The hamster wheel just keeps on turning, the lies just keep on coming, day after day, week after week. The pattern repeats. Last week the giant skittles went all over the floor & in the bin, the bin being her tiny tummy.


20 minutes later, after she has trashed me as a person, “You’re not my mum,” “You don’t care if I eat them all & make myself feel sick,” she snarls at me through angry tears.


I wait patiently as she allows the uncomfortable feeling to leave her body.


“Darling, I was only going to ask you if I could have one,” I say quietly.


“Oh mummy,” or Mama, as she prefers to call me these days, I’ll take anything from the list of many names. At least today it wasn’t ‘YOU FRIGGIN IDIOT’, like it is most days. Just words, I remind myself, just words. Sticks & stones will break my bones, but names will never hurt me…

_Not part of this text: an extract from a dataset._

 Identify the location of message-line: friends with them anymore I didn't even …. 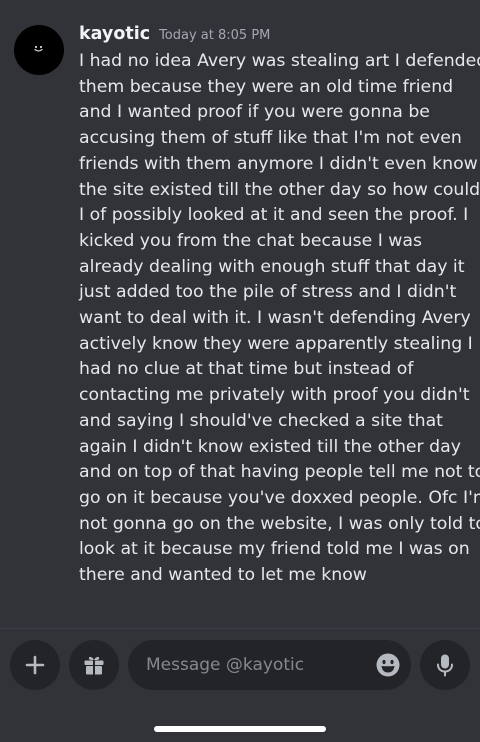
(278, 164).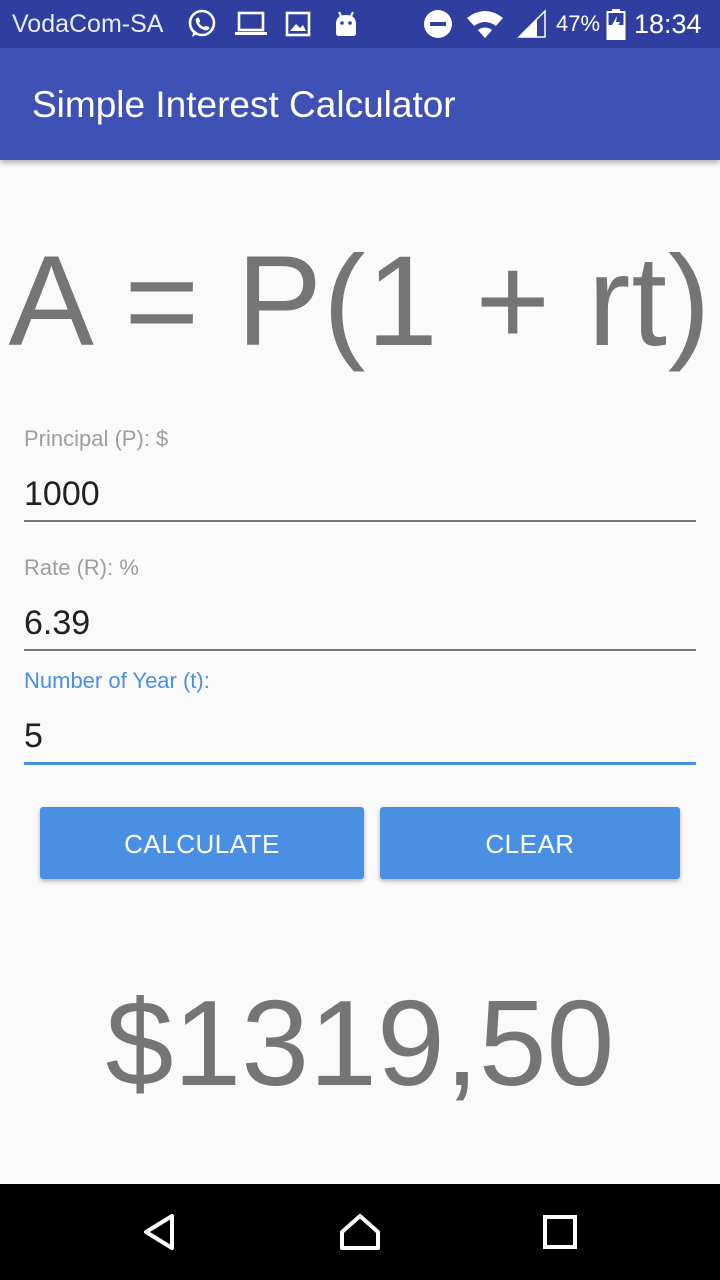 The image size is (720, 1280). I want to click on clock: 18:34, so click(668, 24).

“Oh Mama,” “I’m sorry,” she replies sobbing, grabbing me tightly/quickly, bringing me in for a hug, this is something she has done of late, the quicker she does it, she is controlling her urge to hit me. ‘I ate them all. Why can’t I stop myself? Why can’t I stop myself?’ I enjoy the hug, the warm, if not wet embrace, embrace from her tears. She must have cried a river in her short lifetime. Her little body fights the thoughts in her head & eventually she is calm, exhausted. We sit in silence for a while, we reflect & then we move on.


“Anyway Mama, when am I getting my hamster?”